If Blizzard Entertainment has 5 million subscribers in World of Warcraft, then Microsoft OWNS those 5 million subscribers.
If Blizzard Entertainment makes a multi-million dollar revenue and profit through World of Warcraft, then Microsoft OWNS that revenue and profit.
It doesn’t matter where the money comes from, so long as it ends up in Microsoft’s pocket.
It’s a purely strategic decision whether to have customers on Game Pass or battle.net. They’re both OWNED by Microsoft and they can use them – or not use them – however way they see fit.
Ah, yeah. Typing on the forums on mobile is sometimes a mess.
But in answer to your question, then yes, we’d still be able to subscribe normally.
I mean, there would be two options.
One would be that WoW would still be available on battle.net as now, as well as on Game Pass. And then you can choose however way you want to subscribe. And if you want to continue as normal, then you continue as normal.
The other option is that Microsoft moves WoW onto the Game Pass platform, in which case you’d be asked to set up a Game Pass account and subscribe through that whenever your current battle.net WoW subscription ran out. And that process would of course be made as smooth as possible because Blizzard/Microsoft wants to keep you as a customer and not have you run screaming for the hills. I guess an example of such a process would be Bungie with Destiny coming both on and off the battle.net platform and players managing those transitions just fine.
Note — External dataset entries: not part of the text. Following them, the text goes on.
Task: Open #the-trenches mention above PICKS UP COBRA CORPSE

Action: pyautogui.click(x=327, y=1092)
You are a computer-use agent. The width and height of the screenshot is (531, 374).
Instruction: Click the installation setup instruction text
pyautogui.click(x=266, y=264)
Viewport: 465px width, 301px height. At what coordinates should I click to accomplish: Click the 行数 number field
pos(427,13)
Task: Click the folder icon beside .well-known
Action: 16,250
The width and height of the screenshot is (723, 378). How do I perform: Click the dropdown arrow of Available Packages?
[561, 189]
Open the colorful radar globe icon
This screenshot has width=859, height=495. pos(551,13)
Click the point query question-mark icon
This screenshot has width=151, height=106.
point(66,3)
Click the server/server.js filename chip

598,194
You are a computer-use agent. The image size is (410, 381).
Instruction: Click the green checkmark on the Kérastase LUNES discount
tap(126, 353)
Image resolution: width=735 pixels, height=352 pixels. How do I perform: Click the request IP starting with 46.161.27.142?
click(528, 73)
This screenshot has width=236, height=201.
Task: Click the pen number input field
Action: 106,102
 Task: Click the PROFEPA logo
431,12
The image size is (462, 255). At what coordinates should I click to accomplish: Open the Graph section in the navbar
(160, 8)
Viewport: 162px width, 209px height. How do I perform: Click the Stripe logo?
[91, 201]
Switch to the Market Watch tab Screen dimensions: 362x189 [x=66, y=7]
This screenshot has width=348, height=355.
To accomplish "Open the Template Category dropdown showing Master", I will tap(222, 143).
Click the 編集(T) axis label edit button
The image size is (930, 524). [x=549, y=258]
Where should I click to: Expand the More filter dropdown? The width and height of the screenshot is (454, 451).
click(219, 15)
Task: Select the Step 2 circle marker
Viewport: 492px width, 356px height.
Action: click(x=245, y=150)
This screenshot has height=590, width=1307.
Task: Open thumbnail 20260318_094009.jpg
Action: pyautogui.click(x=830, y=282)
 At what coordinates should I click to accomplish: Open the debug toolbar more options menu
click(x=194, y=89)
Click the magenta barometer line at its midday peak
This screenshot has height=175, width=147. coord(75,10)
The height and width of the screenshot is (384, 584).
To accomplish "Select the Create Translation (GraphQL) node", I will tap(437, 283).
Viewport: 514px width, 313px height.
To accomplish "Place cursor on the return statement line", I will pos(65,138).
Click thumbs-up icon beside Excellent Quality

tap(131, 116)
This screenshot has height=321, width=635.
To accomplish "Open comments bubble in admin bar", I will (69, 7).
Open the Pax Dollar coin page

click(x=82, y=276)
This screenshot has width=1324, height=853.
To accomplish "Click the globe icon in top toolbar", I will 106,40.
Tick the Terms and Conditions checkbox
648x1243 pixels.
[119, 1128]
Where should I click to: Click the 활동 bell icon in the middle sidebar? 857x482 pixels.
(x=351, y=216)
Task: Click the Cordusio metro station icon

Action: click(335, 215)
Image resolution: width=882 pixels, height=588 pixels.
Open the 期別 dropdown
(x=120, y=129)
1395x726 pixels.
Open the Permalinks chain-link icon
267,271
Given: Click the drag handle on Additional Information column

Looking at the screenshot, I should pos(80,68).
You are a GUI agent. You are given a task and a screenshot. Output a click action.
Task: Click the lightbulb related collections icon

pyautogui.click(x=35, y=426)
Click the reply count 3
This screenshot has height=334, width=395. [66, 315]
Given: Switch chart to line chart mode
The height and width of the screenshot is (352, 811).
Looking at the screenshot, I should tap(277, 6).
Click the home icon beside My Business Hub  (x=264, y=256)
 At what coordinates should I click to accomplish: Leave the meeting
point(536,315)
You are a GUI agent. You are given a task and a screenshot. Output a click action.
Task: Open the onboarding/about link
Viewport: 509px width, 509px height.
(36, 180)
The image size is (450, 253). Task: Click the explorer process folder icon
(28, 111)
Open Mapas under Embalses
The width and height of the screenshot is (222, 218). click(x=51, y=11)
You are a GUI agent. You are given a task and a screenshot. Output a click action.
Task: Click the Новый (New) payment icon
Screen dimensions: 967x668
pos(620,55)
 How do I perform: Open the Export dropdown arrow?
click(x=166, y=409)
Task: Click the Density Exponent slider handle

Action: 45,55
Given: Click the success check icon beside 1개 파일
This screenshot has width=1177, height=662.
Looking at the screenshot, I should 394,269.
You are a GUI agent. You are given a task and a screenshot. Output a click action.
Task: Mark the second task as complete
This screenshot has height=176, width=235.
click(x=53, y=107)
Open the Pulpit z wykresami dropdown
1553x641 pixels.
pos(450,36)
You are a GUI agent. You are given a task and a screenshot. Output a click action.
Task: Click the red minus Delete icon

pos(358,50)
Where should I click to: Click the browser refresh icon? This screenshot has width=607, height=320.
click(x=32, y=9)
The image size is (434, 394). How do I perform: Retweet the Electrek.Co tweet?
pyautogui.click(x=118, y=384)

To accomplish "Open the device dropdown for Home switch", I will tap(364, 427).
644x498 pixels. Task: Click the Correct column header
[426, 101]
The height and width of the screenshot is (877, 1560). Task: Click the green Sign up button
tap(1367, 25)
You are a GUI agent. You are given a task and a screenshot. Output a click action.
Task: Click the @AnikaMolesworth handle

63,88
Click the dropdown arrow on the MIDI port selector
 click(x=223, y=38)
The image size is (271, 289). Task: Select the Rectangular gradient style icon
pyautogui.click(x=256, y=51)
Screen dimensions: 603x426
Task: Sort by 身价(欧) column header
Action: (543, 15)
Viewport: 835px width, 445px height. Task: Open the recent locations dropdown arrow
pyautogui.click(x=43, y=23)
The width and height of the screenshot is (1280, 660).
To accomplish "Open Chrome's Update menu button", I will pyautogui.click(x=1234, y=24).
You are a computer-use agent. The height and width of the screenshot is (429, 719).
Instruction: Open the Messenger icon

But again, for the foreseeable future at least, there’s nothing that indicates that WoW is coming to Game Pass.
That’s…not how moneyflow inside an enterprise and it’s devisions work.
And that “illustration” of yours depicts anything but what you try to describe. What it depicts is that one company throws one single product on the marked and gives it just different names and prices.
WoW’s money stays within Blizzard’s pockets, Blizzard is part of MS, yes, but the money it makes is needed by them to pay for everything and the excess is needed for growth plans, and the rest goes to MS’s shareholders, something like that, yes.
Moving WoW to gamepass WILL remove the money from subs from Blizzards accounts to MS’s accounts, it WILL impact Blizzards income negatively.
MS does not give money to Blizzard (besides big investments, which Blizzard can’t carry themselves like new departments/sites and the like), MS TAKES money from Blizzard.
A model with gamepass AND subscription for the player to choose won’t work, either. People with gamepass will cancel the sub, Blizzard looses money, and people with no need for game pass will not get it.
People who think about switching because there’s stuff on gamepass they’d be interested in but didn’t want to pay for something else next to WoW would be a loss for Blizzard, too.
Gamepass in any scenario is a loss for Blizzard, and Blizzard was never in any way even one reason for MS for having bought Activision Blizzard.
Meaning: MS does not want Blizzard to be needing money from MS at any point in the future because Blizzard can’t sustain WoW any longer in the same way they do at the moment because of the missing subs.
WoW is not at its Wrath of the Lich King 12 million subscribers anymore. Since Blizzard stopped announcing the total amount of subscribers many years ago it has slowly decayed and still is (no doomsaying intended).
With so many other Blizzard games failing due to obvious various reasons, their only hope to earn revenue is through WoW. And in order to keep up with what they want in revenue the prices has gone up for almost everything WoW-related, except the subscription cost which has been unchanged since WoW was first launched- which is good. This is why Blizzard are using different approaches such as more Store cosmetics. But it also goes hand-in hand with the fact that WoW is heading in the direction of low-budget MMORPGs such as Star Wars: The Old republic, by adding more cosmetics to the Store. Eventually the Store might as well be divided into two: One store for account-related purchases and another for cosmetics, as in this pace and direction it would not surprise me if there will be a full cosmetics store ingame for the future.